Comment écrire un dialogue qui fonctionne ?

mars 1, 2019 5 minutes 4 Commentaires

Comment écrire un dialogue qui fonctionne ?

mars 1, 2019 5 minutes 4 Commentaires
Comment écrire des dialogues efficaces ?

Aujourd’hui, je vais te parler un peu des dialogues. J’ai fini de faire les corrections des épisodes 5 et 6 de Voyage en Terres sauvages tard hier soir, et il en est ressorti que j’avais un peu de travail pour améliorer les miens.

Quand on écrit beaucoup et qu’on veut progresser, arrive un moment où il faut aller se frotter un peu à la théorie, voir ce que les grands auteurs conseillent, etc…

Jusque là, j’improvisais mes dialogues sans vraiment réfléchir, mais là, je suis allée farfouiller un petit peu pour voir ce qui fait un bon dialogue…

Les fonctions du dialogue

Commençons par un petit rappel sur les fonctions d’un dialogue au sein d’un récit :

  • faire avancer l’histoire ;
  • caractériser les personnages ;
  • apporter une touche dramatique ;
  • donner une information importante.

Techniquement, tous les dialogues qui ne remplissent pas au moins une de ces fonctions doivent être supprimés du récit à la relecture. Et tous les éléments d’un dialogue qui ne remplissent pas ces mêmes fonctions doivent également disparaître.

Stephen King recommande de retirer 10% de son texte quand on corrige le premier jet, en supprimant tout ce qui ne sert pas l’histoire. Bernard Werber, quant à lui, estime que tous les éléments du récit doivent avoir une fonction et un but. Deux conseils qui viennent appuyer l’idée qu’il faut supprimer tous les dialogues qui ne servent à rien !

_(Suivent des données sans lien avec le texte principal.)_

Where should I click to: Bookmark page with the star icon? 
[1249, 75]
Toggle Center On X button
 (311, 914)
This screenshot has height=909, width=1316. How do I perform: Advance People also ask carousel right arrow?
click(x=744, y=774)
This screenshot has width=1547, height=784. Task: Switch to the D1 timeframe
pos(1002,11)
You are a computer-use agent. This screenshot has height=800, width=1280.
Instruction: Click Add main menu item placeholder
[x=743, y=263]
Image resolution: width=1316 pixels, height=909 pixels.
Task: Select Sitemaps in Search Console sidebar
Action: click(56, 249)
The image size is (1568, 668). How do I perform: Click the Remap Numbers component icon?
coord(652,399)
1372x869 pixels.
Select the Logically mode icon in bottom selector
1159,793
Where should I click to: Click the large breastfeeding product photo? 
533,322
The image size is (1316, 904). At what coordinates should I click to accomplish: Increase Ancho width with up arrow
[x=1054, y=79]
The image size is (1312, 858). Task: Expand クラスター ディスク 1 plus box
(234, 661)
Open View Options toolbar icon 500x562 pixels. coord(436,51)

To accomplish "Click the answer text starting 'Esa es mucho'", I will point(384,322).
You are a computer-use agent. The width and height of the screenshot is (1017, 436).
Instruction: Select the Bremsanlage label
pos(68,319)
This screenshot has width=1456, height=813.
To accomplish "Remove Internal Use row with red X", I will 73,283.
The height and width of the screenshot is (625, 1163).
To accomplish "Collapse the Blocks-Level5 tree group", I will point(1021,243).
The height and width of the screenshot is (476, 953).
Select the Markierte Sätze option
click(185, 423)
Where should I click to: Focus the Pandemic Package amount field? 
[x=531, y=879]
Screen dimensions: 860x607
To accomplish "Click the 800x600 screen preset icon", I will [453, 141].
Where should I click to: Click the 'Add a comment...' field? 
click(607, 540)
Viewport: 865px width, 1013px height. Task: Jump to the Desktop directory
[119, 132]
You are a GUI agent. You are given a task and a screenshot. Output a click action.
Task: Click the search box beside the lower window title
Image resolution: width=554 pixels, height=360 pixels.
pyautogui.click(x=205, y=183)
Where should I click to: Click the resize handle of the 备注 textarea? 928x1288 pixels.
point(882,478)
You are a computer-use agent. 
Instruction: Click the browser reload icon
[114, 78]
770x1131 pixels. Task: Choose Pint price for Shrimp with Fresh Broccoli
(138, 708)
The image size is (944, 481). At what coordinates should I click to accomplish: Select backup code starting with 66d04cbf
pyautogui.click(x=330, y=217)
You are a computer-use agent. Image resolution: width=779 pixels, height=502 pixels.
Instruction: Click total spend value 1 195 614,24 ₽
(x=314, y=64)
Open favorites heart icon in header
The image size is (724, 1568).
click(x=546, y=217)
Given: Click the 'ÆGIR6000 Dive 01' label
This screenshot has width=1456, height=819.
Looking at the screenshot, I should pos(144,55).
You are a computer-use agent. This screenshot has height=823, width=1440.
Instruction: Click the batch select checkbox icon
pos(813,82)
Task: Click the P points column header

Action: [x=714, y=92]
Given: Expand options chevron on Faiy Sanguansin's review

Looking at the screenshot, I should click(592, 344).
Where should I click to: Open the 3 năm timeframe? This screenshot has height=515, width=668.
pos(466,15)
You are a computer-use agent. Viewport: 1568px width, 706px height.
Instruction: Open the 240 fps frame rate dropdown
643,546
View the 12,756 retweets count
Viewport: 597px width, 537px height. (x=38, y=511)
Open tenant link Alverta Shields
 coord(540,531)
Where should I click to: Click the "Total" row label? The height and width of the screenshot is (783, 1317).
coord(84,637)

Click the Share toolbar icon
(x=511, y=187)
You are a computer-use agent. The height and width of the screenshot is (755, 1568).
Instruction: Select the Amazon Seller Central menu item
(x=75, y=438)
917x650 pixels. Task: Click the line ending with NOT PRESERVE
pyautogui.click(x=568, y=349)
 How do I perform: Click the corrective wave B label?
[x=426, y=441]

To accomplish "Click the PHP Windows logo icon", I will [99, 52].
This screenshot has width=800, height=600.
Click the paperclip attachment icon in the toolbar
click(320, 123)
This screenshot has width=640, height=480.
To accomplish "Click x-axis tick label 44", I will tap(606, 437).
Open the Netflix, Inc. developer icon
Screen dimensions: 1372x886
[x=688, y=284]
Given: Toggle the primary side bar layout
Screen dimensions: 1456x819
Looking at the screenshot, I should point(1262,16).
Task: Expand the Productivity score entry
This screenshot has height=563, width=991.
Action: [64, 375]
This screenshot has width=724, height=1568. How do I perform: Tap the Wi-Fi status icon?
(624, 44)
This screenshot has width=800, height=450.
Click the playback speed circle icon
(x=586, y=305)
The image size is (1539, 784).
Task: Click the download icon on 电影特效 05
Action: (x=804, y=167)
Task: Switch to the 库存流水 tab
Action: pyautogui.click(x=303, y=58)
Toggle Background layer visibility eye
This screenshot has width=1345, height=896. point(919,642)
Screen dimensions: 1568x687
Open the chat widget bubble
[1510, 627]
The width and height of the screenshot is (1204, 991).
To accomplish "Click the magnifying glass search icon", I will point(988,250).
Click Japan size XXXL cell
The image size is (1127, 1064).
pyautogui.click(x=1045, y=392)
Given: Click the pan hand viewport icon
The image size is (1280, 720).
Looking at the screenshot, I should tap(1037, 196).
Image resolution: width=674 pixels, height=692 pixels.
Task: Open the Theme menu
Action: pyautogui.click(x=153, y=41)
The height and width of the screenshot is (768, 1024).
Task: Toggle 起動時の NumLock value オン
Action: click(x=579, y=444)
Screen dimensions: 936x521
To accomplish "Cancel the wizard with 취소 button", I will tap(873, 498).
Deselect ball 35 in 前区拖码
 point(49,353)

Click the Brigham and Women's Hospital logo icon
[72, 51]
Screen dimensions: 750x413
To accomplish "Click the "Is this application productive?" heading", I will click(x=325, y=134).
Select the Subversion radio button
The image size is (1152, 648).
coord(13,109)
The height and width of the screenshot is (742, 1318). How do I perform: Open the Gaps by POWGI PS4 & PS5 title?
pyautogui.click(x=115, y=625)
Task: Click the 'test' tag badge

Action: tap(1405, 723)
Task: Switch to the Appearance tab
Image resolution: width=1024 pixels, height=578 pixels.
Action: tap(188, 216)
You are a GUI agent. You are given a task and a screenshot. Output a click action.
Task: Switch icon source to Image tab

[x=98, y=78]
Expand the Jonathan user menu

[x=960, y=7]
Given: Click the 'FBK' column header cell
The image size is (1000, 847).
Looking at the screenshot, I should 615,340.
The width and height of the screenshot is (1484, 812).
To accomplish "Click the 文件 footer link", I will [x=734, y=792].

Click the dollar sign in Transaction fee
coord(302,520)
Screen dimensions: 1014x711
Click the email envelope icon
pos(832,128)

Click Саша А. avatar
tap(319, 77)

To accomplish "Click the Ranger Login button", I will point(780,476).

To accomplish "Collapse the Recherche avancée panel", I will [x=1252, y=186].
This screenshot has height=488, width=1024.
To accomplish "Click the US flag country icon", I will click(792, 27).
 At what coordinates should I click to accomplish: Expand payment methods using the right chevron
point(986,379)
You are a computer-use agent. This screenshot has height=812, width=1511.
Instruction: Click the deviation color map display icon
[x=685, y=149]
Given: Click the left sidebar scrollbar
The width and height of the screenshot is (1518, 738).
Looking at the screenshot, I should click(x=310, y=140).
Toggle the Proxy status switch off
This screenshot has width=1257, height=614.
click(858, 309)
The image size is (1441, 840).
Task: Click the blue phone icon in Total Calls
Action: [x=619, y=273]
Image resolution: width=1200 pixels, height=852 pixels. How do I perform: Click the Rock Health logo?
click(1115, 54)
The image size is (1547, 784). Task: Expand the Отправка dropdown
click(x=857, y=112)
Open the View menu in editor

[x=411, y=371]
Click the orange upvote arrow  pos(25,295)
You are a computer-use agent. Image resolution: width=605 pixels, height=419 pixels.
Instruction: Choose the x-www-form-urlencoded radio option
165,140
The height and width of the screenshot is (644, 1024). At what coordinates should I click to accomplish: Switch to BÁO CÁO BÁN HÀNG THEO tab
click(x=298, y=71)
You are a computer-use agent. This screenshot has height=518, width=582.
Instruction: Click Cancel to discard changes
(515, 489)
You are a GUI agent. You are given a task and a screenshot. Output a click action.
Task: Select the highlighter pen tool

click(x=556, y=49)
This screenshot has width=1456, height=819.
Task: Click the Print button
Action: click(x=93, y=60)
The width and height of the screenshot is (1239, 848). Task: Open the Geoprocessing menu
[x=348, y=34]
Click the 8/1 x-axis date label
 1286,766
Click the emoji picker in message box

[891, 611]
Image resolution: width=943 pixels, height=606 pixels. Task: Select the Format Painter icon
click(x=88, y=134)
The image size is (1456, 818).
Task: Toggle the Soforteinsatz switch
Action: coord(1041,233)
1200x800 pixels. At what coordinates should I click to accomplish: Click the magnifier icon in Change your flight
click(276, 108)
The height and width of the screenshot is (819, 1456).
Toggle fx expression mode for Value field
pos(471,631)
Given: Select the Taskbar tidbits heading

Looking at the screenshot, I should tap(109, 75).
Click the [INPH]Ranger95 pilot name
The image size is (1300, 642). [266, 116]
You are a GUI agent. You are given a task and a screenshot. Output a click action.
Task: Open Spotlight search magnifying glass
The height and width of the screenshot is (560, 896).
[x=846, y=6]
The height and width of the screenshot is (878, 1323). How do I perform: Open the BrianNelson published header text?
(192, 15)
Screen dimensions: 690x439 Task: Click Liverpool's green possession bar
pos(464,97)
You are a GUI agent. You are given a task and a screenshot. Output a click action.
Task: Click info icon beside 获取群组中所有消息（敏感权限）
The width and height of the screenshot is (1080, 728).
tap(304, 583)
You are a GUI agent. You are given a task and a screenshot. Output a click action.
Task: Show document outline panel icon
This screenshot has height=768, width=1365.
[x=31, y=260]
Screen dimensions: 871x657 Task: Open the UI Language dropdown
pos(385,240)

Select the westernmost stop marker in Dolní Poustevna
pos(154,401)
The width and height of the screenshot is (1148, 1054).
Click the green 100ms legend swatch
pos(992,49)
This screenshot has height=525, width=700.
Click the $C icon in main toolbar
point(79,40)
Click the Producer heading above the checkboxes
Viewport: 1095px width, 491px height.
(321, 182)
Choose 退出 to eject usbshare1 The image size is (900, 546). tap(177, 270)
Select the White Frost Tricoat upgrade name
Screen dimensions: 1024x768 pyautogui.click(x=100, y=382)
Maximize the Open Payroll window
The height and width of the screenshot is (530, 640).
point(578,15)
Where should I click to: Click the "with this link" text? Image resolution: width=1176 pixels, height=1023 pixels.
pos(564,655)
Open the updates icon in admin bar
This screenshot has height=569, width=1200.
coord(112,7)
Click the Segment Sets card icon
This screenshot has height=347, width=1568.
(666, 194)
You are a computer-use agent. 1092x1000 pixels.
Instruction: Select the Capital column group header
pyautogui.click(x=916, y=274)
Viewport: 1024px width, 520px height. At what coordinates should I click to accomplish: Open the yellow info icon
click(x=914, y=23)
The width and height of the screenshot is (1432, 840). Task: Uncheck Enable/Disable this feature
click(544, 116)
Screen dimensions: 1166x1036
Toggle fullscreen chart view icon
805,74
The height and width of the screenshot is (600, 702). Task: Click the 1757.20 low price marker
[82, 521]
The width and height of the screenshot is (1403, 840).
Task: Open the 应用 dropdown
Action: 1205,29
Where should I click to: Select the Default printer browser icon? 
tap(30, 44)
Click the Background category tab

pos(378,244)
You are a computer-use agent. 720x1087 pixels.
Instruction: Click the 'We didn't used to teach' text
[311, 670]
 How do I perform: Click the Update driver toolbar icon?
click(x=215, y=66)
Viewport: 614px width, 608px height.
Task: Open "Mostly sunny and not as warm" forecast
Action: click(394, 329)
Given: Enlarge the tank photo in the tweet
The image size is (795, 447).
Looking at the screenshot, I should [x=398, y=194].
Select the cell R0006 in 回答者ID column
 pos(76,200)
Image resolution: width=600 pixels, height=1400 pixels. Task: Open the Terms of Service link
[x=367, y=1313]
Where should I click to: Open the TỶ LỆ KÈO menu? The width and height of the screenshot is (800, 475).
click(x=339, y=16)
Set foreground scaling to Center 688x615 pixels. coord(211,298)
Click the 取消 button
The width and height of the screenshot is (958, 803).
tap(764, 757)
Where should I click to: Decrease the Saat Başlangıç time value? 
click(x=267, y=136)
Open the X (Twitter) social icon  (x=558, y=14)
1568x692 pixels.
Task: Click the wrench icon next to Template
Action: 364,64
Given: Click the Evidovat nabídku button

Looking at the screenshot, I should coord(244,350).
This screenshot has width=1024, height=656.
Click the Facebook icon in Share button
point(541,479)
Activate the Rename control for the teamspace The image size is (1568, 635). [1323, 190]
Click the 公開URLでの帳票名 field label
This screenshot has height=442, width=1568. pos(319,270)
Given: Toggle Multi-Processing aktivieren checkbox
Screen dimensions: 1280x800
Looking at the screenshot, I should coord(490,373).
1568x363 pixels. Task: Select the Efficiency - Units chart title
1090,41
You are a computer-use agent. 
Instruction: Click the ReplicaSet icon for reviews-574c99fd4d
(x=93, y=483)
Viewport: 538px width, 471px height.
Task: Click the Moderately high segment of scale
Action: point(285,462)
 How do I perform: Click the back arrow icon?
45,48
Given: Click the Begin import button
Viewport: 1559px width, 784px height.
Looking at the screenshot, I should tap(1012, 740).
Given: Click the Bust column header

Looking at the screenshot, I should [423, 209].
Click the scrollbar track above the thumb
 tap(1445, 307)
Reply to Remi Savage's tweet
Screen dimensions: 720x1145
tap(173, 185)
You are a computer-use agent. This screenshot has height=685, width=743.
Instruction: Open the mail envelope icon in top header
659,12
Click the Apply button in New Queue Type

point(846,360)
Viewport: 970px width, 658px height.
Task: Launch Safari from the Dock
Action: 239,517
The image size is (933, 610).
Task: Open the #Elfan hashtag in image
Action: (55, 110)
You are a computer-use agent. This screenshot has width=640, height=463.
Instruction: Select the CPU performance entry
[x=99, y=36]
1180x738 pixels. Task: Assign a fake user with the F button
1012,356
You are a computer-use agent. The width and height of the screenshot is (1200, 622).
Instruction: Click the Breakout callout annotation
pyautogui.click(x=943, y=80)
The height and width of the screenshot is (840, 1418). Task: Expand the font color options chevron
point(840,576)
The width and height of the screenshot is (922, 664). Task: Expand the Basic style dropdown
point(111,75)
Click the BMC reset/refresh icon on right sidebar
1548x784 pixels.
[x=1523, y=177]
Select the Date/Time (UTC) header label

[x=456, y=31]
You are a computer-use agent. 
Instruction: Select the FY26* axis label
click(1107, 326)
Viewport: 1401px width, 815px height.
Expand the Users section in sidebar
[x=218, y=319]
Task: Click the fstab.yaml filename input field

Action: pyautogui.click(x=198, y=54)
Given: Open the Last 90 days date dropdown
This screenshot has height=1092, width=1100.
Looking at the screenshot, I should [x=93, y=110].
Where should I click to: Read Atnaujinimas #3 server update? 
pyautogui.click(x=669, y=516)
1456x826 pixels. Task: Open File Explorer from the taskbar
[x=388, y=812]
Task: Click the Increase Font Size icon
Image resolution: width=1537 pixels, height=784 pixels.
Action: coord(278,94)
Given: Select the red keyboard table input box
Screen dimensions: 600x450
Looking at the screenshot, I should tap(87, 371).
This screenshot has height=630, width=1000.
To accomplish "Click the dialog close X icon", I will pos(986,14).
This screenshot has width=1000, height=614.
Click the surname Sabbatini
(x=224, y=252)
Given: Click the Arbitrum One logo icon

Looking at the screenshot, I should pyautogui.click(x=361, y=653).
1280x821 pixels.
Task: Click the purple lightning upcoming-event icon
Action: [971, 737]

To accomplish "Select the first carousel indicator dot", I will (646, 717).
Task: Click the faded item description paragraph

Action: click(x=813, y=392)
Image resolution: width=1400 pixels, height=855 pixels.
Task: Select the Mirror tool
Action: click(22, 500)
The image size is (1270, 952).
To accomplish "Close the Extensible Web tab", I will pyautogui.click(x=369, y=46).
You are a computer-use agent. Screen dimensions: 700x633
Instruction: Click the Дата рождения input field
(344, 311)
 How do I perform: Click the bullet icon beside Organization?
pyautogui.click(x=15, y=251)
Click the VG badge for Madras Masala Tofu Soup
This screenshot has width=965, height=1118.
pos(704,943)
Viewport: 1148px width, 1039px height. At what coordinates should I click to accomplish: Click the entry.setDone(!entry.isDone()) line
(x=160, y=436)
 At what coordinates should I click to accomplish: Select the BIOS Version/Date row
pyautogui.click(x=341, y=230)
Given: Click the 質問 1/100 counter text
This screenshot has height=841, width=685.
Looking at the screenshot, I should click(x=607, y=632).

Maintenant, voyons un peu à quoi les dialogues ne doivent pas servir :

  • expliquer l’intrigue ou les motivations des personnages : il faut les expliciter d’une autre façon ;
  • expliciter ce que le personnage pense ou ressent : ce sont ses actes qui doivent refléter cela (il faut montrer, pas dire) ;
  • les longs discours : à éviter pour ne pas perdre le lecteur ;
  • véhiculer directement le message de l’auteur : les situations vécues par les personnages et leurs réactions doivent développer ces idées ;
  • donner des informations que les personnages participant au dialogue savent tous déjà juste pour donner ces informations au lecteur : trouve une autre façon de le faire !

Les dialogues doivent avoir l’air réalistes

On voit souvent le conseil suivant : les dialogues doivent avoir l’air réaliste. Ce qu’il faut comprendre par là, c’est que dans l’idée, des personnes réelles pourraient totalement avoir ce dialogue. Néanmoins, il ne faut pas pour autant retranscrire tel quel des dialogues de la vie de tous les jours.

Déjà, il faut laisser de côté toutes les banalités. On passe les salutations, les “comment vas-tu ?” et autres prises de nouvelles et on rentre directement dans le vif du sujet.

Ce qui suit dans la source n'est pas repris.